A treatise on breastaurants


 
From the very first moment I heard about Hooters—and I think I was in high school—I was outraged. Now you can simply put my outrage down to some bitchy feminist ideal, but I assure you that my outrage goes much further than that. Still, it’s an outrage that, over the last twenty years or so, I’ve had a little trouble defining.

I do know that the concept of hiring women—and only women—for a certain position within a business is by definition discriminatory. How is it possible that a so-called legitimate “family” business—not a strip club mind you—can get away with hiring only women, and not men, as servers? Further, how is it legal, in this day and age, to practice single-gender hiring based on a woman’s looks?

And what does it say about us as a society that we’ve taken the forward strides brought to us by so many brilliant, equal-rights-fighting, capable women like Susan B. Anthony, Eleanor Roosevelt, Rosa Parks, Gloria Steinem, and Anita Hill and pretty much flushed them down a big fucking toilet? What started with Hooters has now lead to several national chains that have taken the hiring process to a place so degrading that it’s about reducing women to one (okay two) body parts: their breasts. These businesses are literally hiring a good pair of tits to wait on their customers. (I’m sure that they would argue that it’s not just about the boobs. They have to hire a pair of boobs with the ability to wait tables, a feat that I am positive is not easy for anyone, boobs or not, which is why I always tip at least 20 percent, even when the service is less than stellar.)
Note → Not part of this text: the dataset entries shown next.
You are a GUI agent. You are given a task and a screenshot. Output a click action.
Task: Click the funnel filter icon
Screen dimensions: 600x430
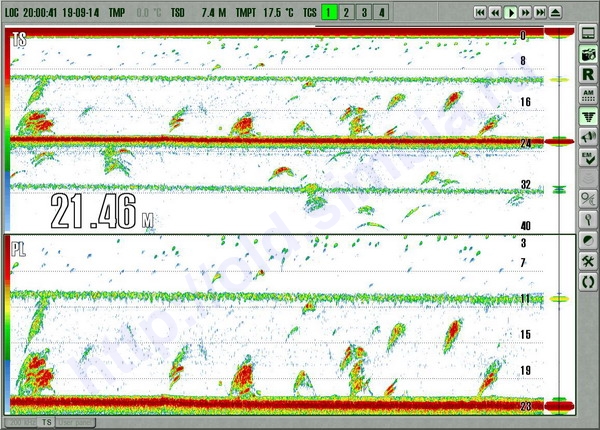coord(588,117)
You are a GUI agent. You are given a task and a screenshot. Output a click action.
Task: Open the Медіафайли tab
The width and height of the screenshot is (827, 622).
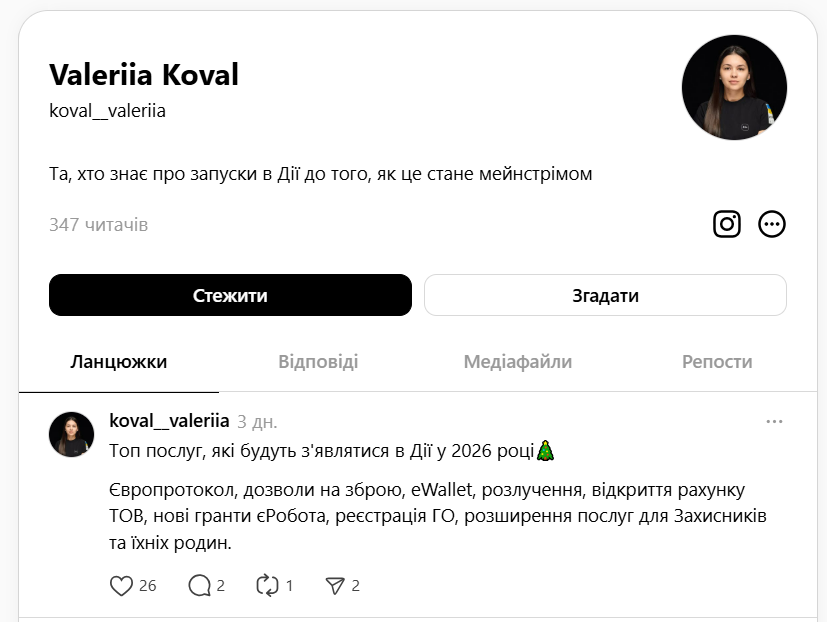point(519,362)
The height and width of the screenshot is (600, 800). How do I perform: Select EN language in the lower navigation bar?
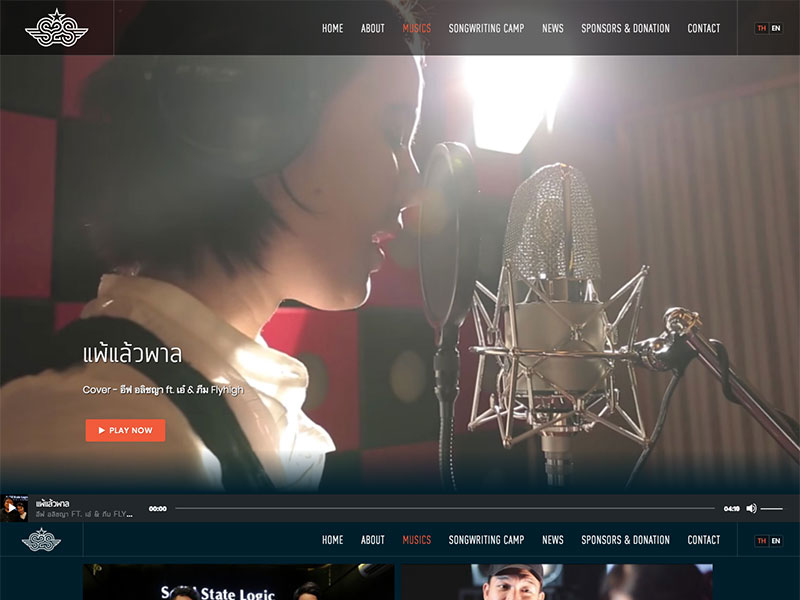[776, 540]
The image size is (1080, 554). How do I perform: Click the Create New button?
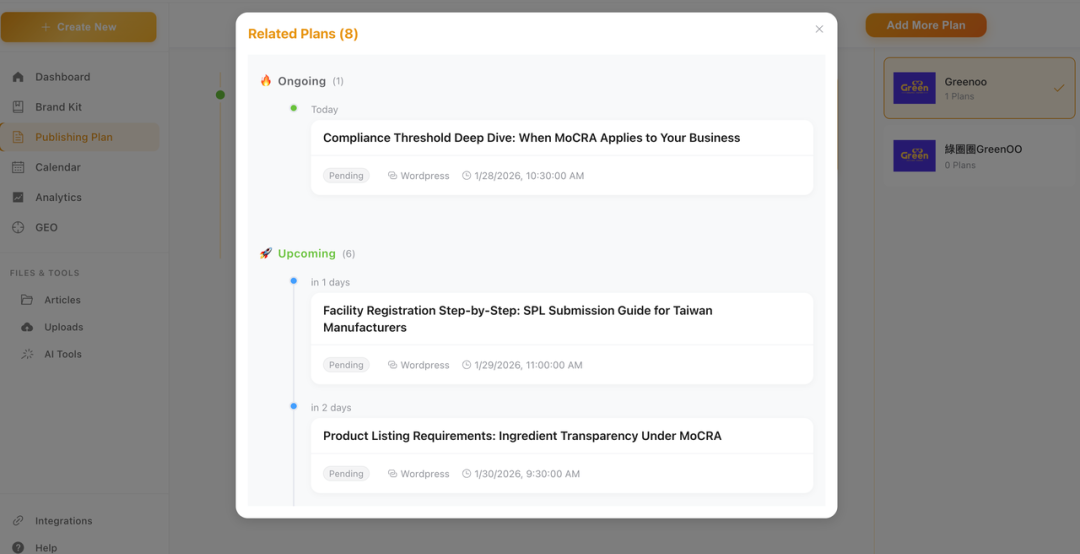(78, 27)
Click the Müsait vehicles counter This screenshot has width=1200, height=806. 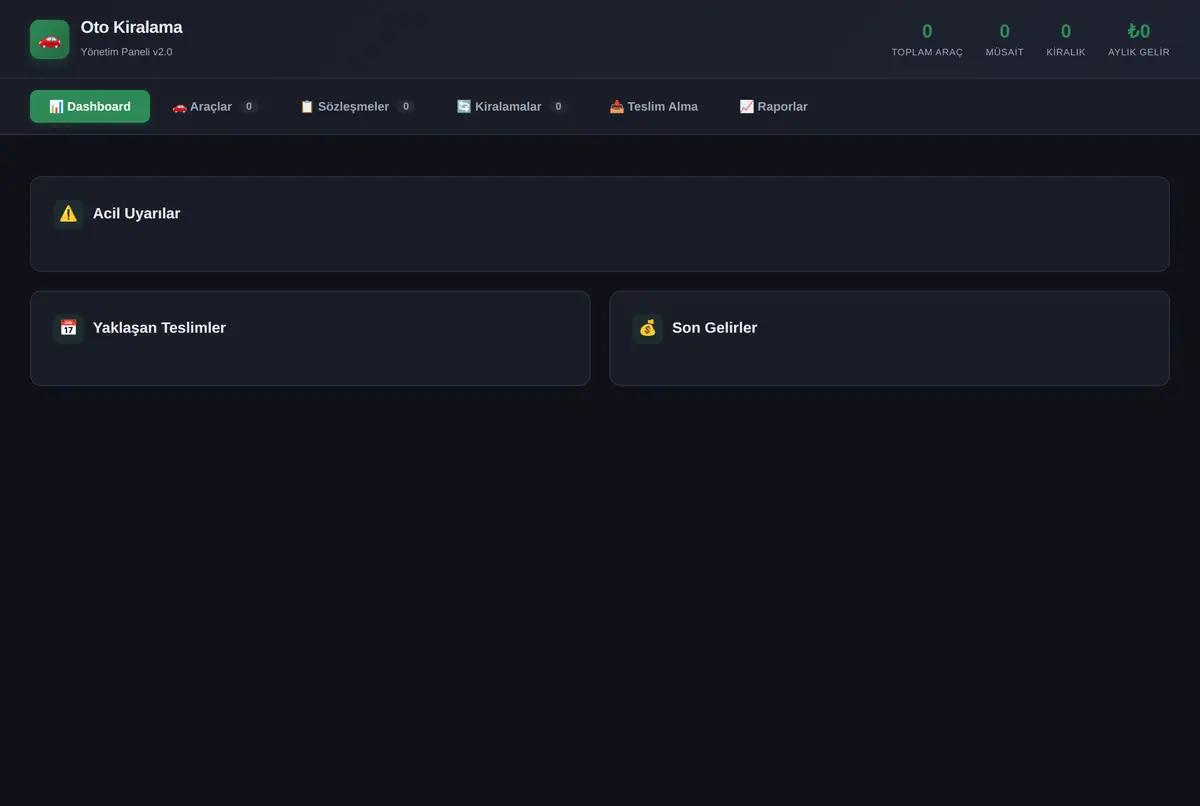(1005, 39)
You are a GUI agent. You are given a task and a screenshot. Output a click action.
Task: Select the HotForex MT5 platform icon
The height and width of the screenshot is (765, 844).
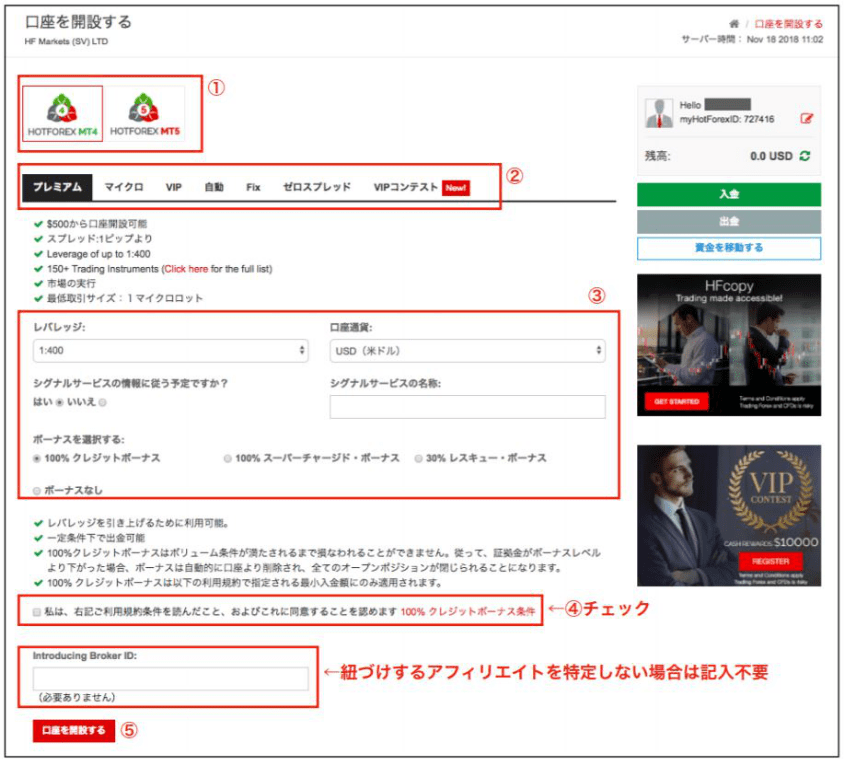144,114
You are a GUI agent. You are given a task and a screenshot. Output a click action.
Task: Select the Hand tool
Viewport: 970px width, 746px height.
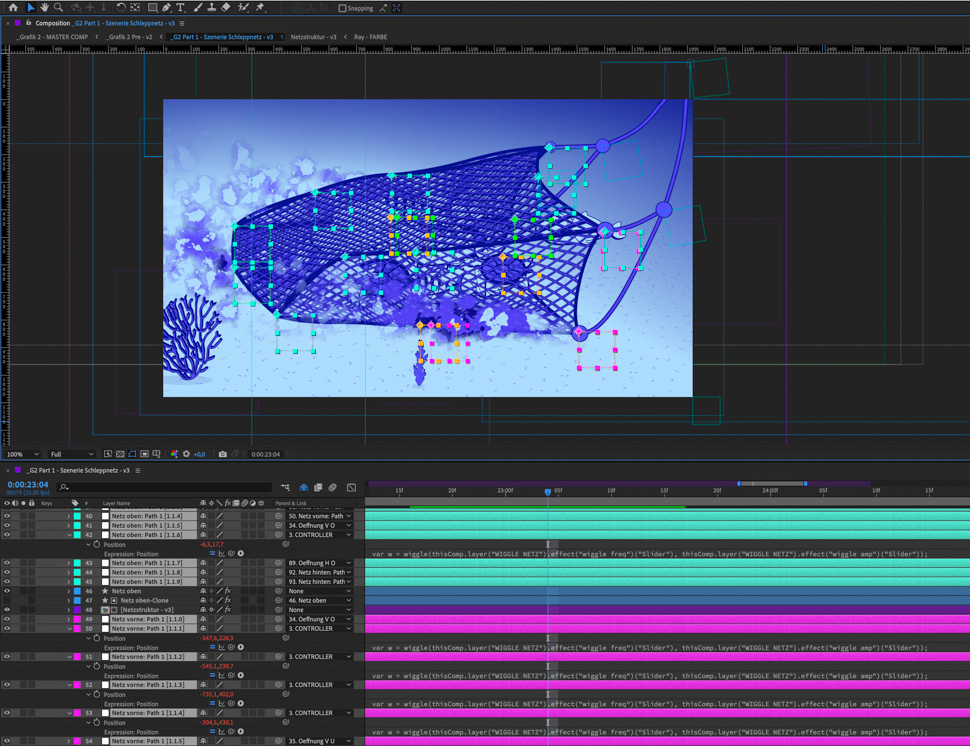(x=44, y=8)
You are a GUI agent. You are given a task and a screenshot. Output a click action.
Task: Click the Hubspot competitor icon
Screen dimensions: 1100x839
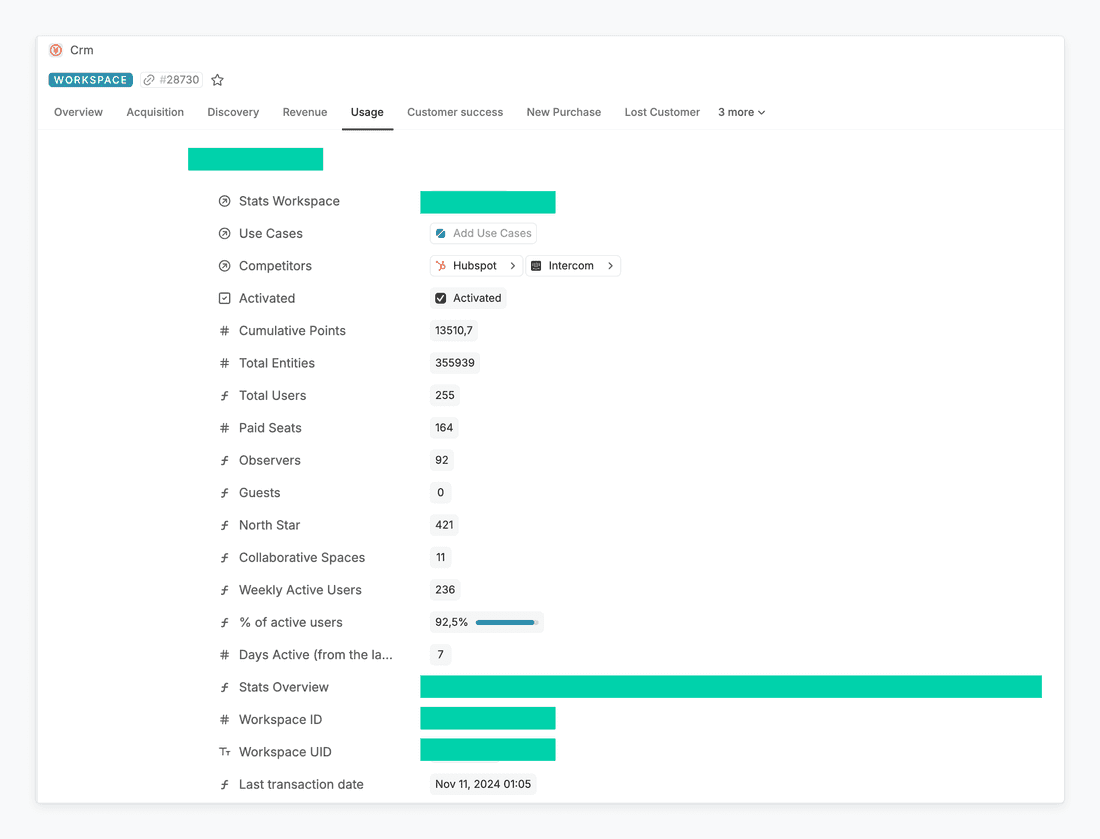441,266
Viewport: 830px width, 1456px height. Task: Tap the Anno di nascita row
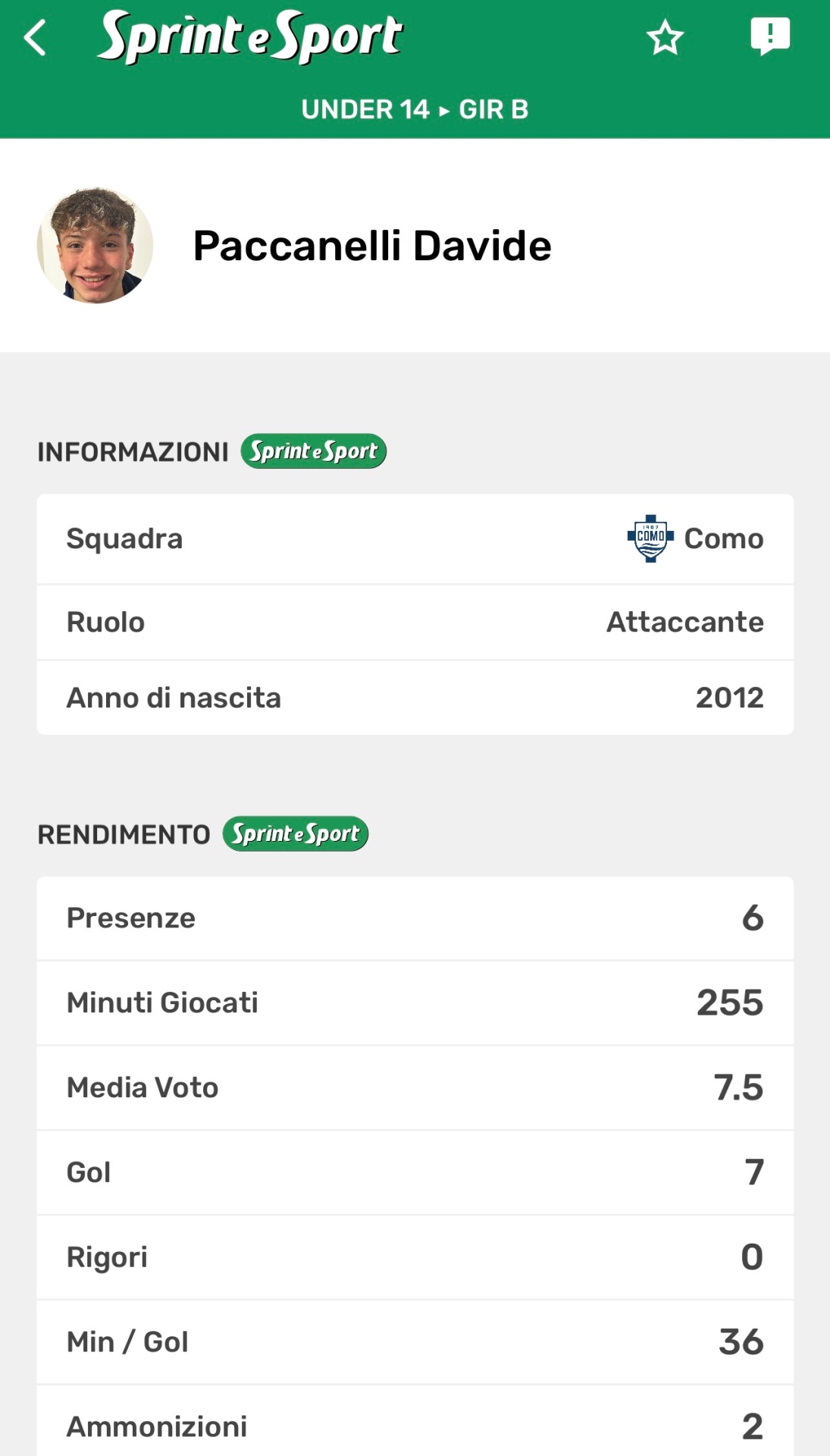[x=415, y=698]
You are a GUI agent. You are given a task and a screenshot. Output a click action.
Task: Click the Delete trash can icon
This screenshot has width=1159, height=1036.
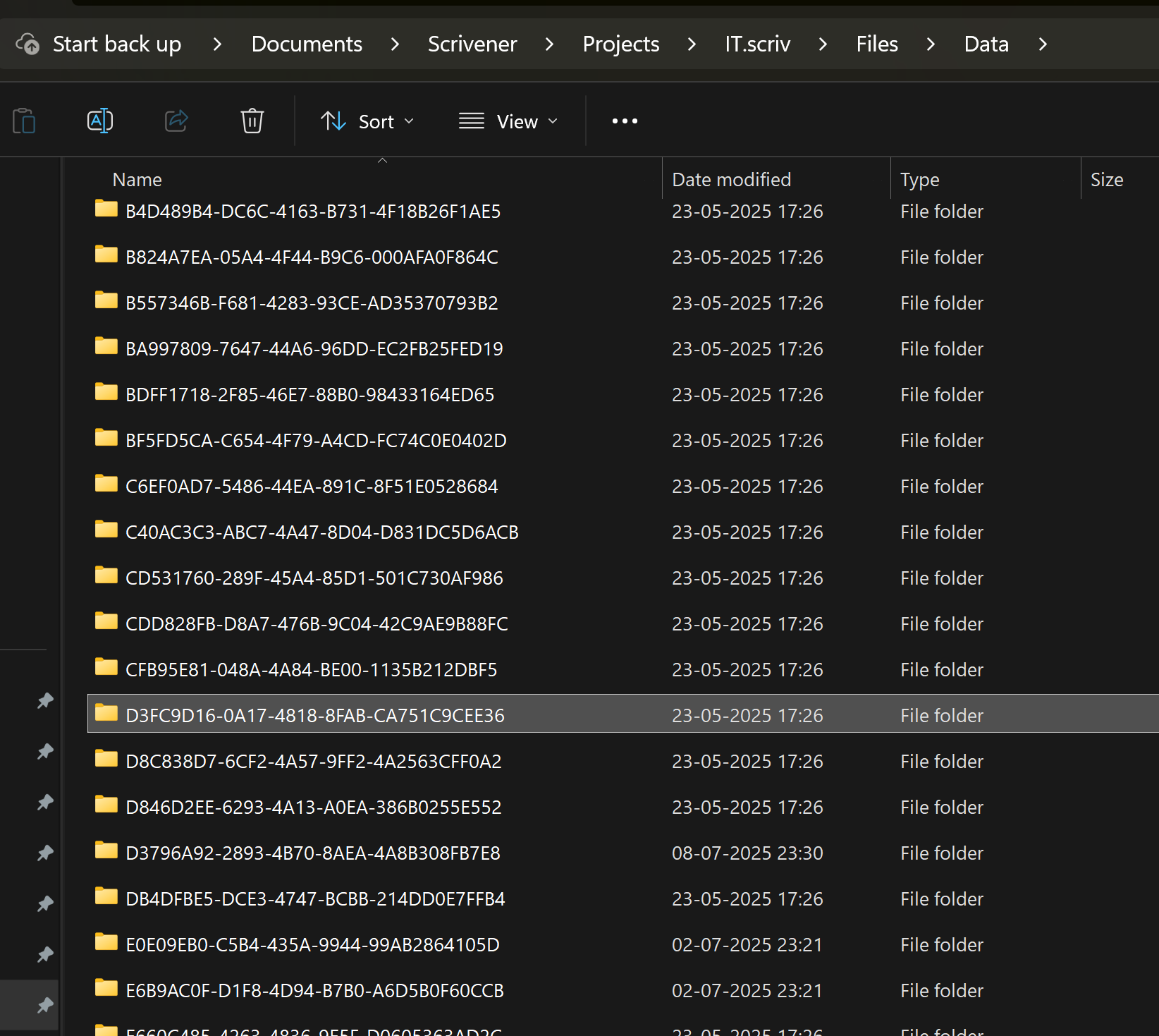coord(252,121)
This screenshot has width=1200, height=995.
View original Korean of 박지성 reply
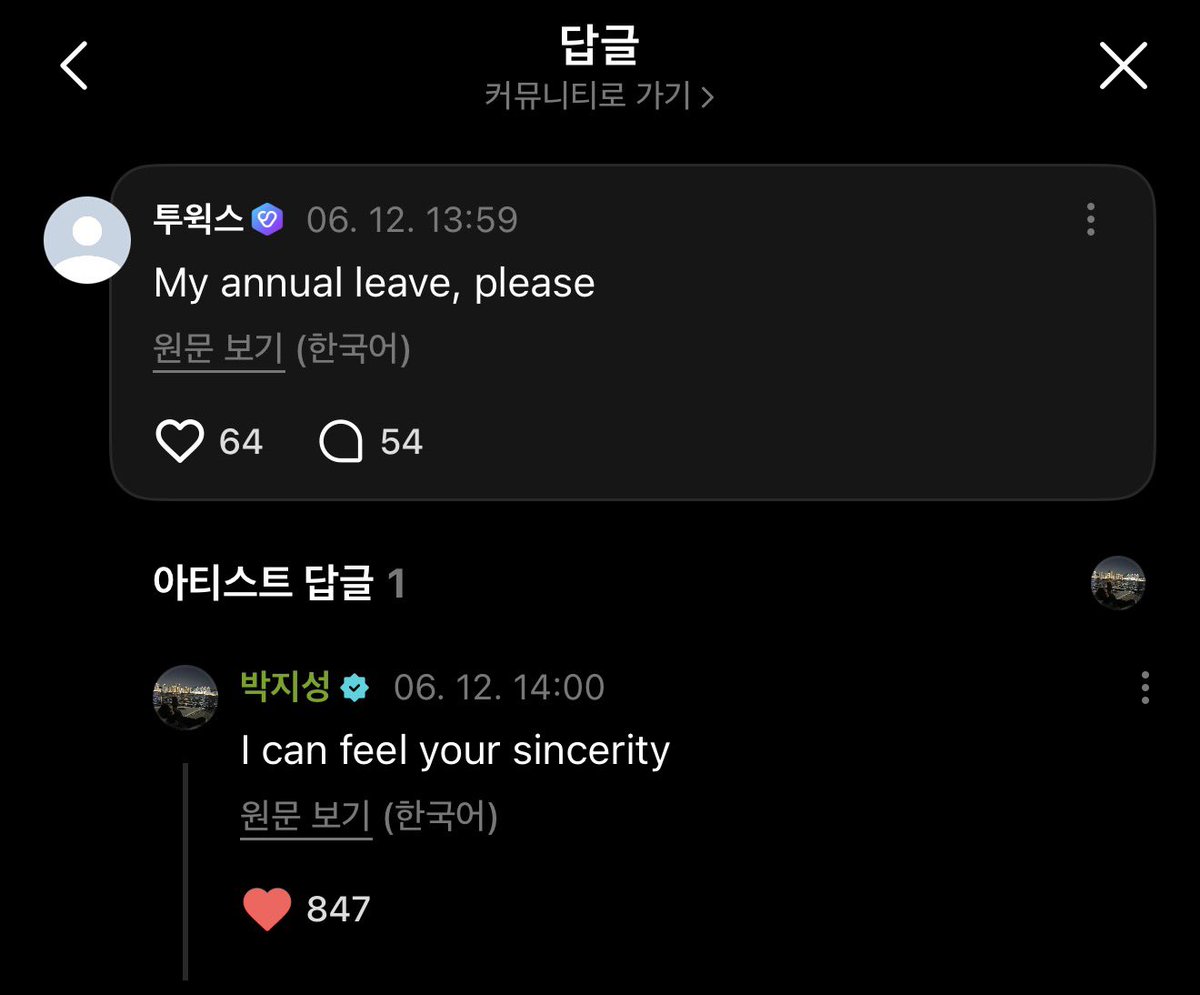[x=307, y=819]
And these businesses don’t even have the common decency to sugar-coat what they’re doing. They put their boobishness on big-ass signs right out front: Hooters, Twin Peaks, Mugs N Jugs.

Yet another part of me argues that women who are good looking and have been blessed with a nice rack have every right to use their genetic advantages to make money if they so choose. After all, if guys are going to continue to be so easily manipulated as to drop a few bucks when they see a pair of tits, then who am I to deny those women their right to collect their piece of the American pie?

Of course, that argument goes the other way too. What about all us plane-Jane types who have to rely on brains and hard work to make money? That kind of sucks.

In a burst of injustice-induced frustration, one day on Facebook I announced that I would be opening a string of restaurants called Sausage Fest. The menu would be sausage-based and we would be hiring only good-looking young men in their twenties who would sport uniforms that show off their “packages.” I said that we’d only hire young men of a certain length and girth, if you know what I mean. “Who wants to invest?” I asked, and about 20 of my female friends “liked” the status, which at this juncture of our culture is of course the only vote of the people that seems to really count for anything.

A male friend of mine pointed out that such a venture would never work. First off, heterosexual women don’t tend to patronize that kind of establishment in droves. You could cite the popularity of an enterprise such as Chippendales, but the fact of the matter is that its popularity is limited. There are strip clubs for men in virtually every town in America, but only a small smattering of Chippendales-type shows for women. Secondly, my friend pointed out that sexually explicit material that may start out aimed at heterosexual women is often usurped by gay men. Take the publication Playgirl, as an example. And while that’s not necessarily a bad thing—I’ve enjoyed a couple of really good strip shows in gay clubs alongside my gay brethren—it still changes the basic intent of my brilliant idea.

And that made me madder than ever. It also made me come to a realization: I’m not mad at Hooters for exploiting women nearly so much as I am for the fact that straight women aren’t able to exploit hot young dudes in the same fashion. ‘Cause if Sausage Fest was real? I’d be eating there breakfast, lunch and dinner.

And that, I realized, after twenty long years, may be the real reason I despise breastaurants.